## [Try it]
Go through the listing that follows and write it out exactly. Drop the pictures.

## [Supplied records]
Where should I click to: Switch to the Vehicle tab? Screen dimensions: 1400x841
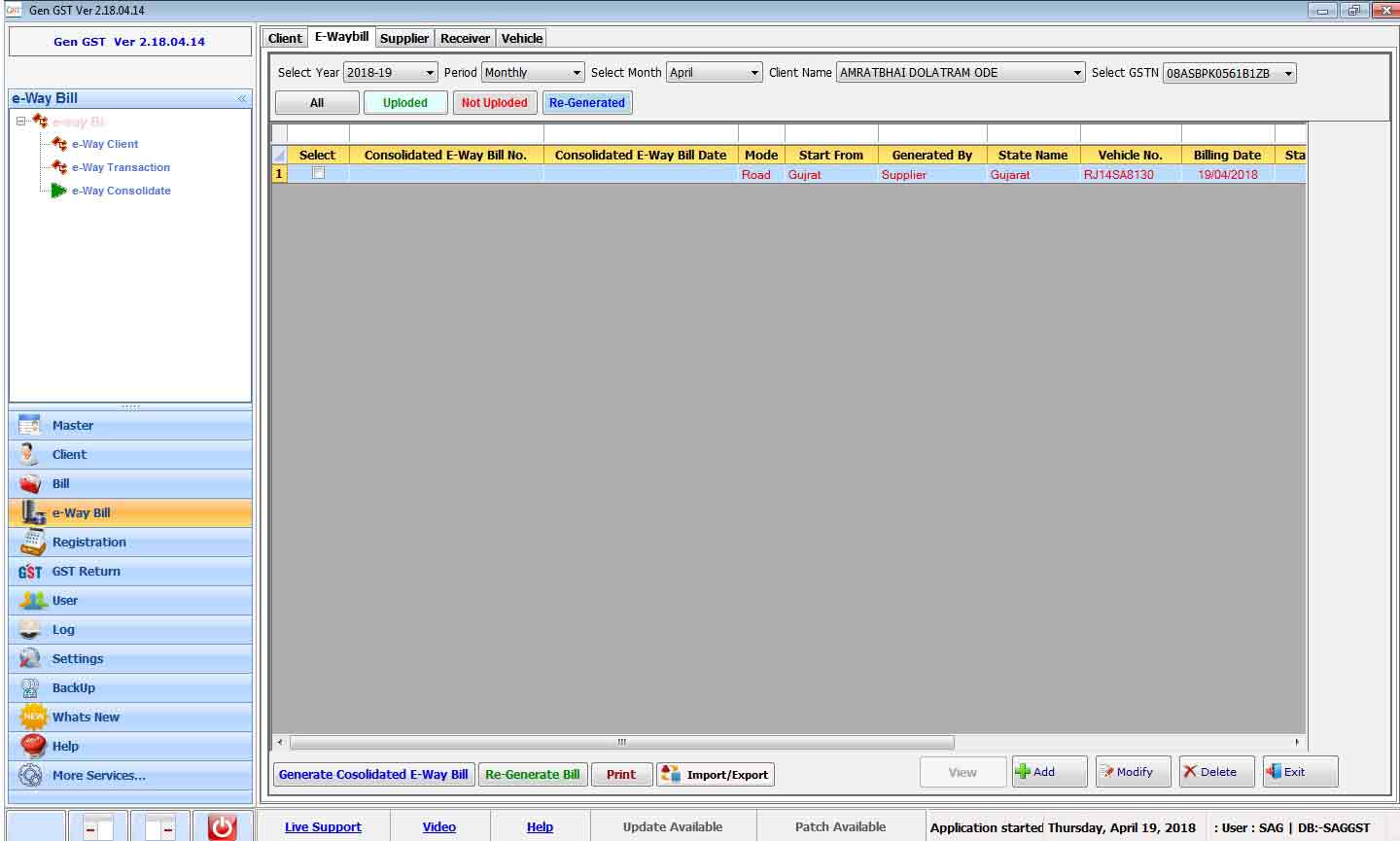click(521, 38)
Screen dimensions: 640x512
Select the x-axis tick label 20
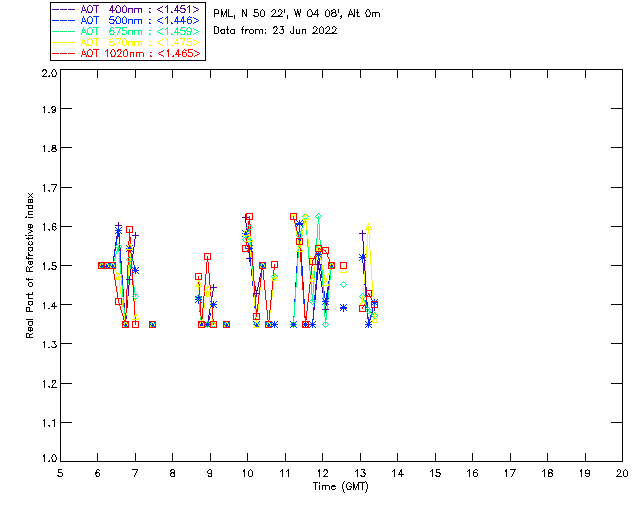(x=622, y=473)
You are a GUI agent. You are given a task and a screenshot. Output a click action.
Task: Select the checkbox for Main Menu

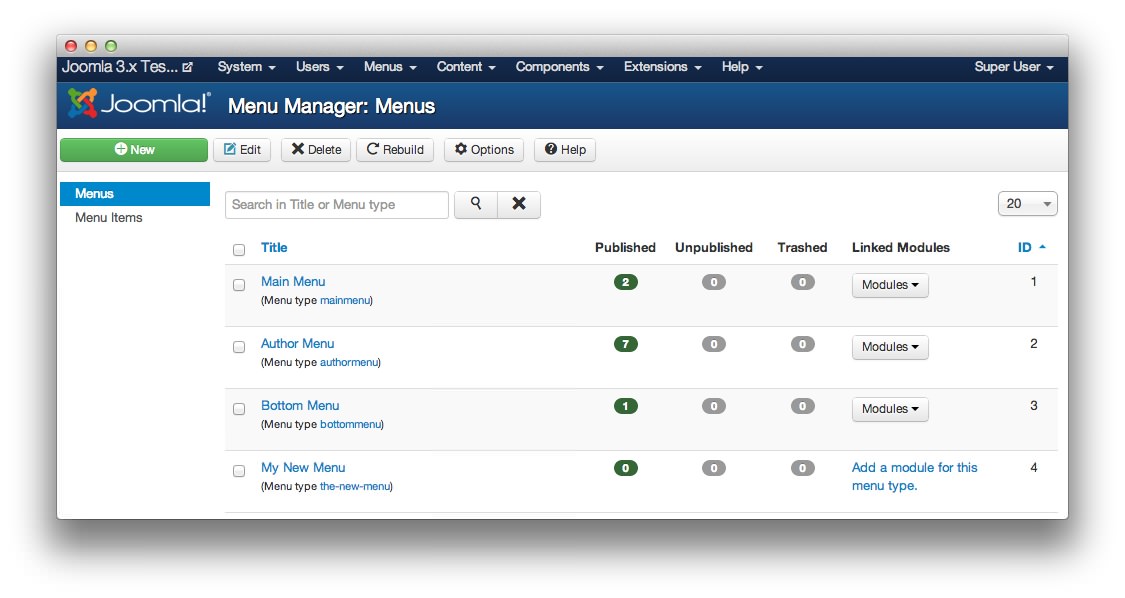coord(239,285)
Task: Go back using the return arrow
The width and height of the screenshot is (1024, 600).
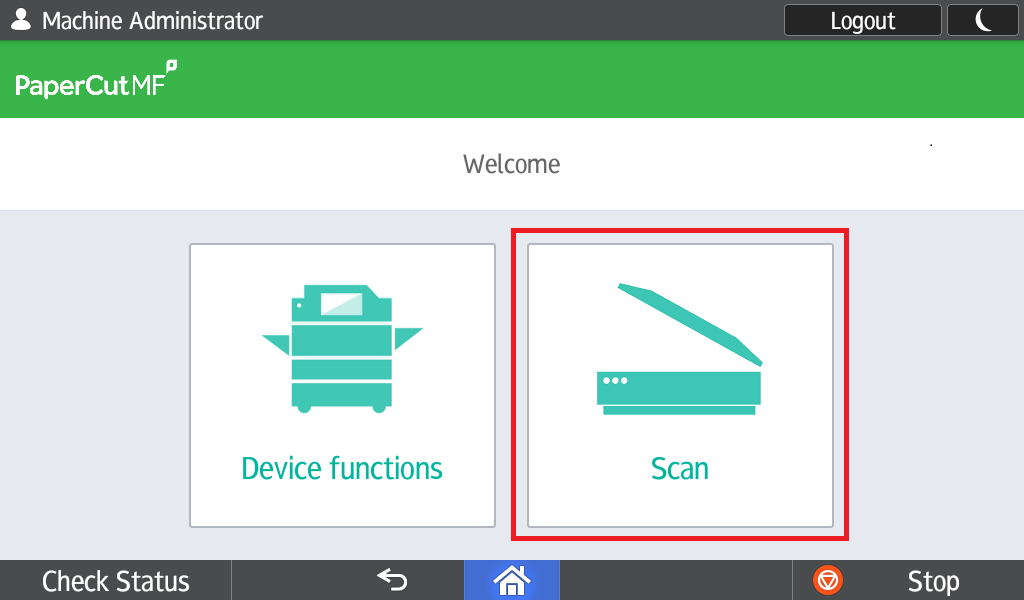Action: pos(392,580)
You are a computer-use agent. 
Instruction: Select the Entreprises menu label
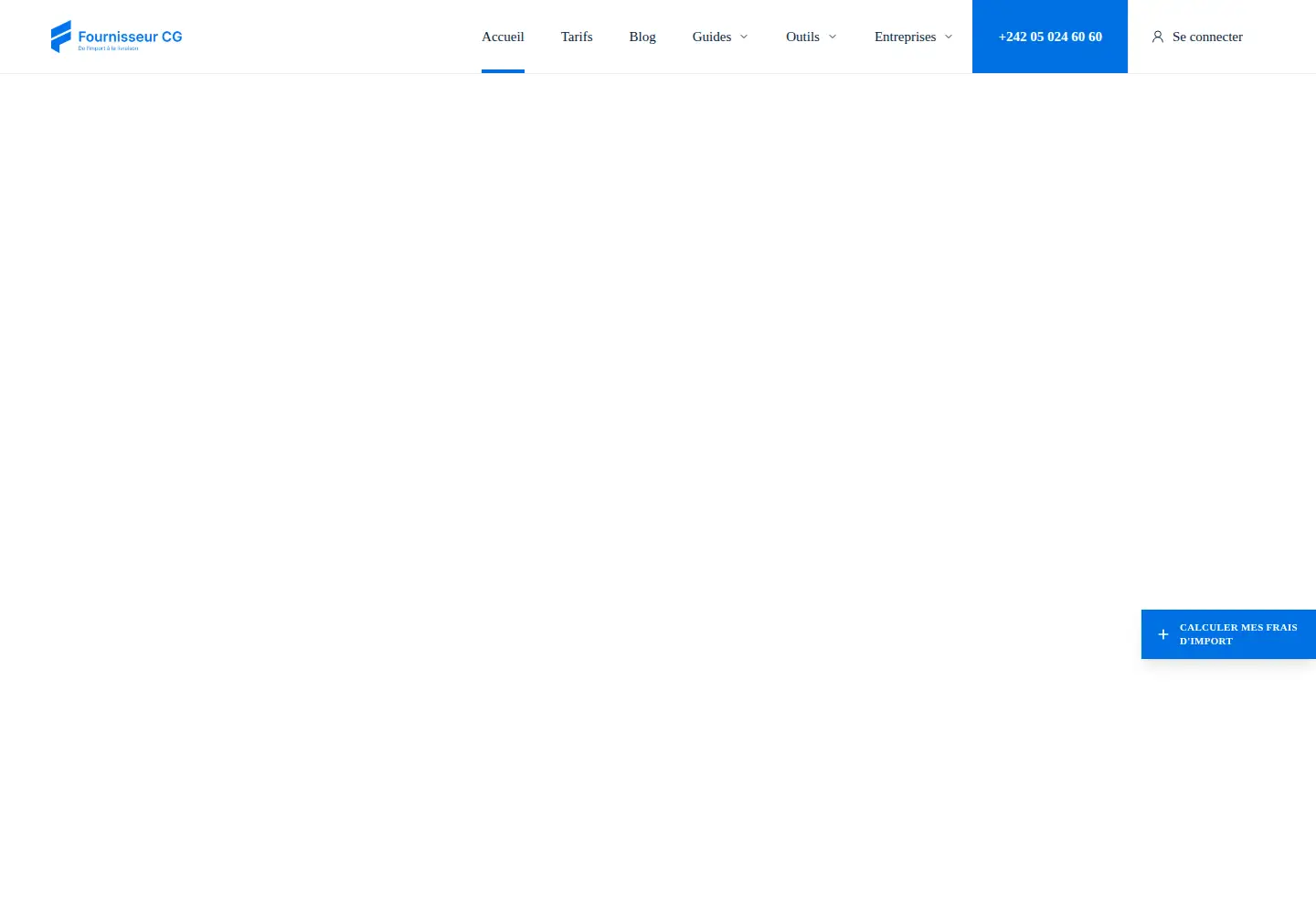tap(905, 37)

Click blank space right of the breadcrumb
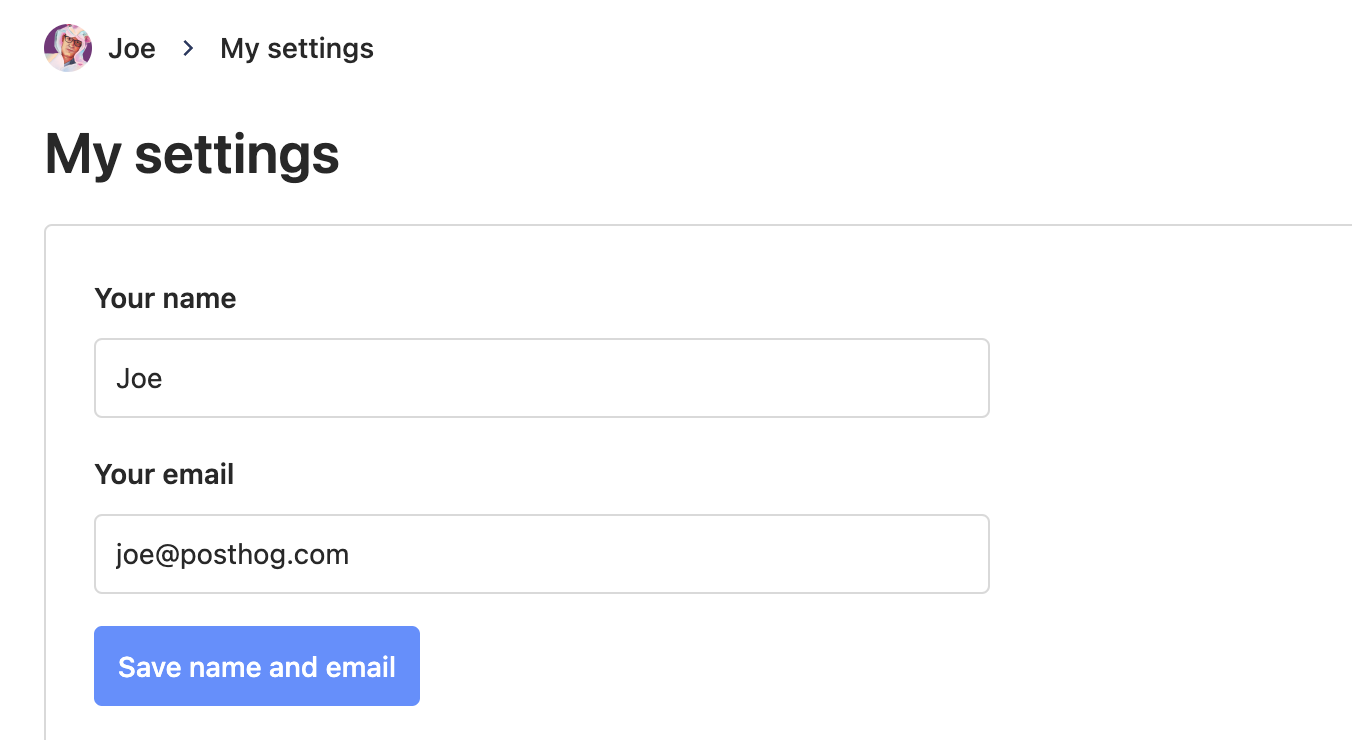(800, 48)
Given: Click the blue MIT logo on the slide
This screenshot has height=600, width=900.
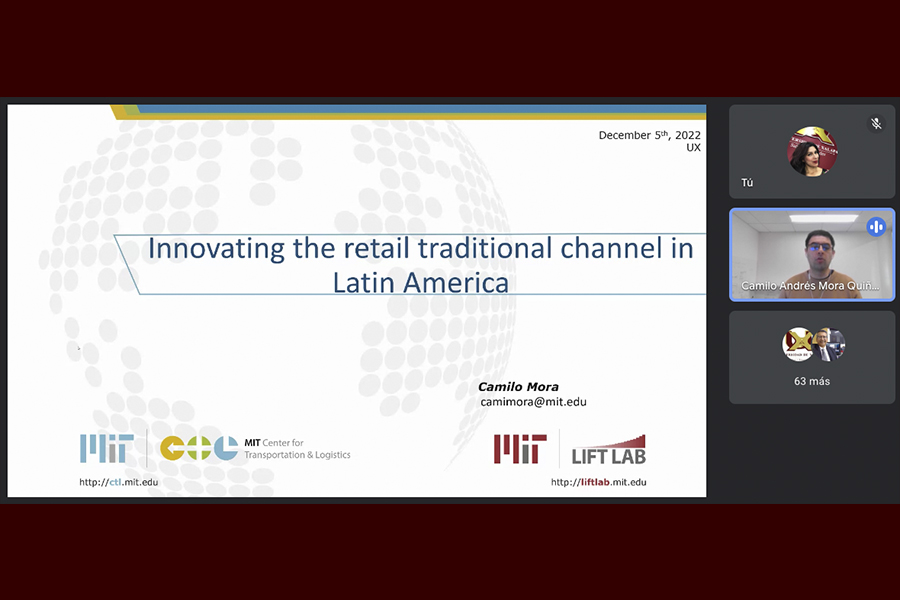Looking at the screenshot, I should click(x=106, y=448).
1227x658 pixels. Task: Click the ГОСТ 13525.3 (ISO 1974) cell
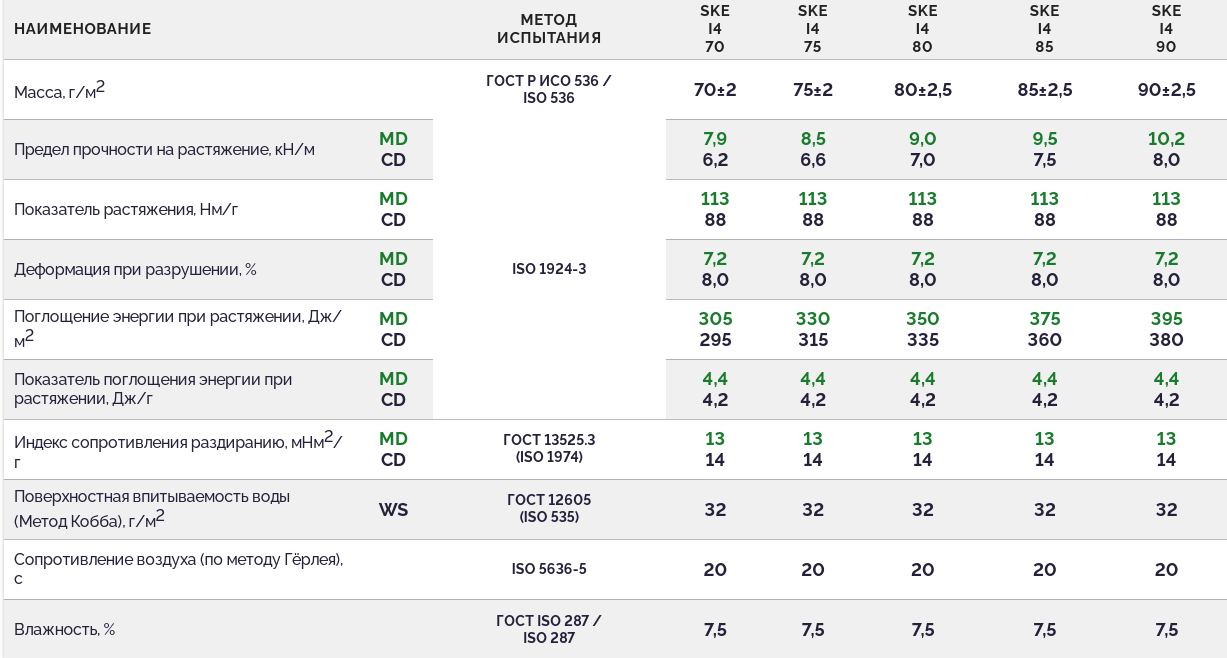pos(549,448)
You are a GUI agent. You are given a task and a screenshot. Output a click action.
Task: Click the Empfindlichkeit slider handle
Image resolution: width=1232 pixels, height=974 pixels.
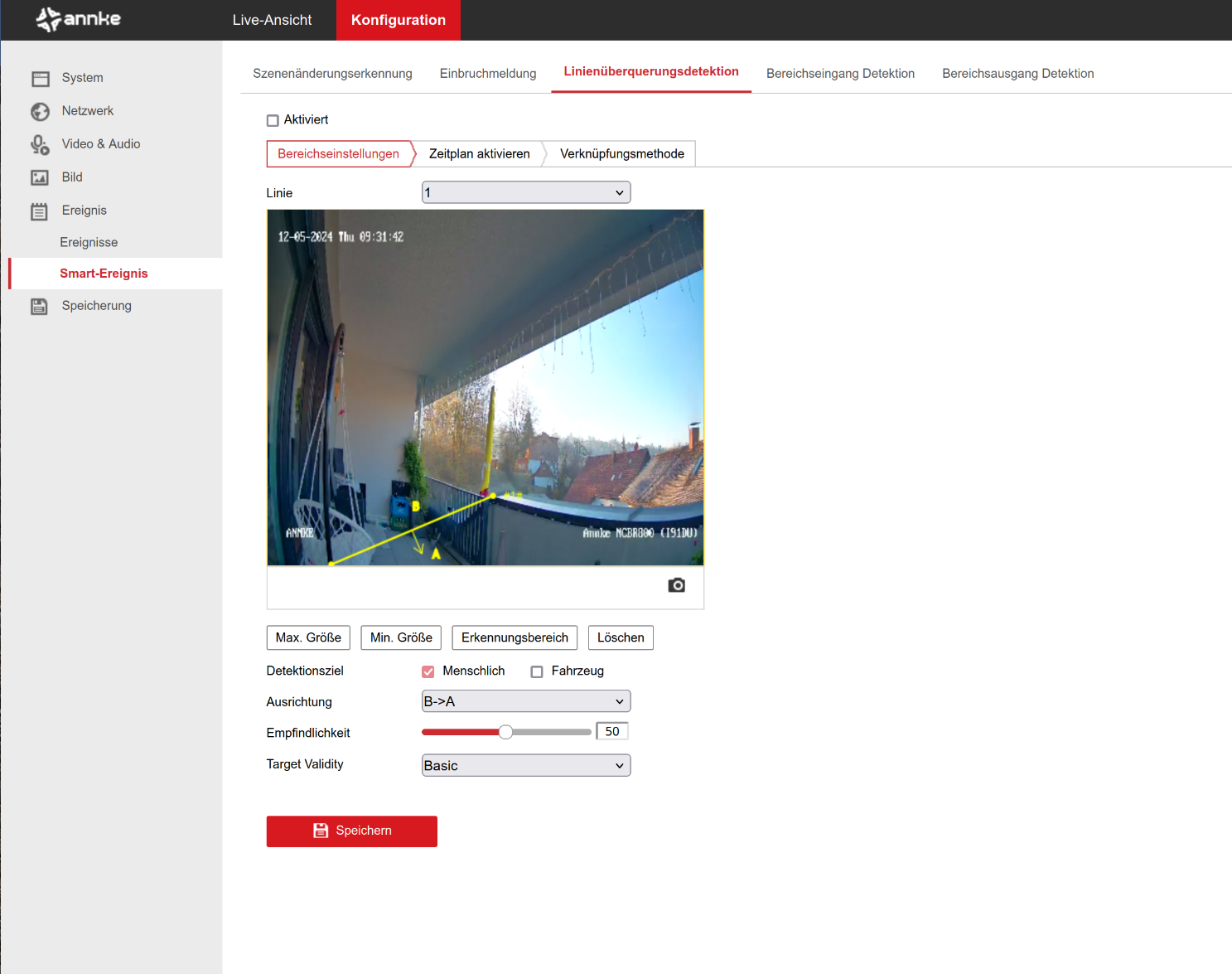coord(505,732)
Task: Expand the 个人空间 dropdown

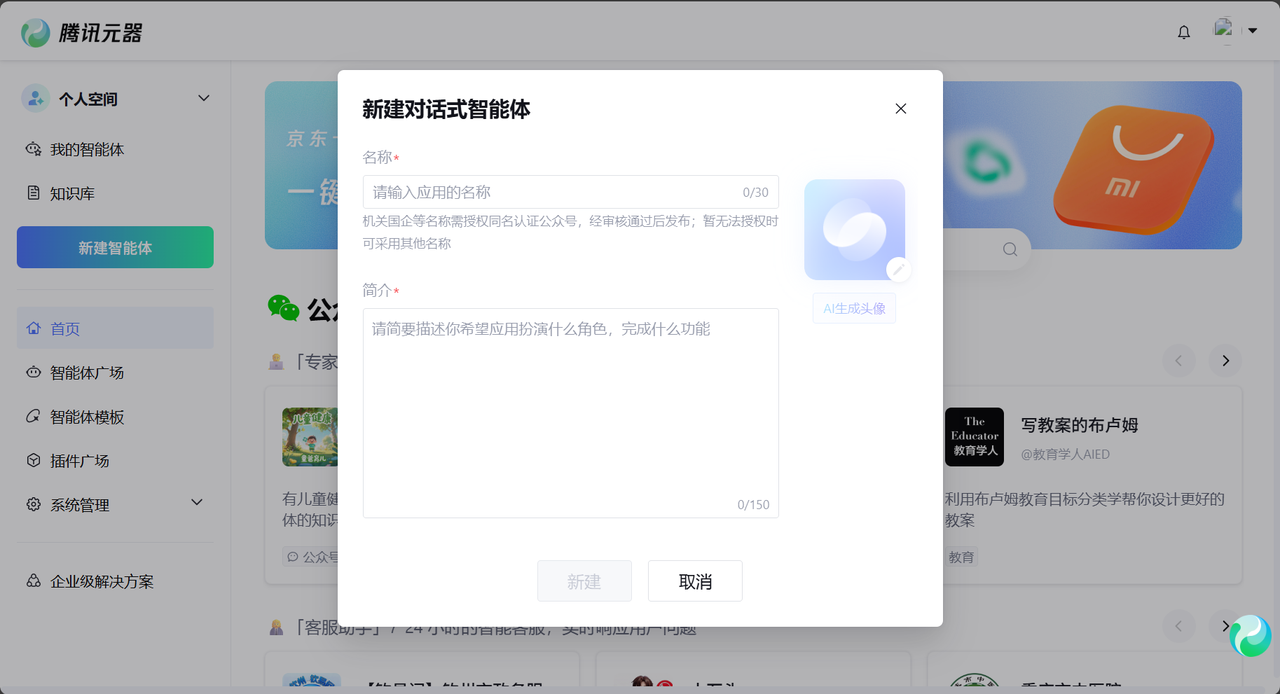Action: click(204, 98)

## [Answer box]
Where should I click to: Switch to the Vehicle tab? Screen dimensions: 1400x841
click(521, 38)
Screen dimensions: 640x512
Select the x-axis tick label 20
(x=622, y=473)
You are a GUI agent. You are given a task and a screenshot. Output a click action.
Task: Select the checkbox for Main Menu

coord(239,285)
Task: Go back using the return arrow
The width and height of the screenshot is (1024, 600).
Action: pos(392,580)
You are a computer-use agent. 
Instruction: Select the Entreprises menu label
tap(905, 37)

Click blank space right of the breadcrumb
(800, 48)
Given: Click the blue MIT logo on the slide
This screenshot has height=600, width=900.
Looking at the screenshot, I should click(x=106, y=448).
1227x658 pixels. Task: Click the ГОСТ 13525.3 (ISO 1974) cell
pos(549,448)
You are a GUI agent. You are given a task and a screenshot. Output a click action.
Task: Click the Empfindlichkeit slider handle
Image resolution: width=1232 pixels, height=974 pixels.
coord(505,732)
Task: Expand the 个人空间 dropdown

Action: click(204, 98)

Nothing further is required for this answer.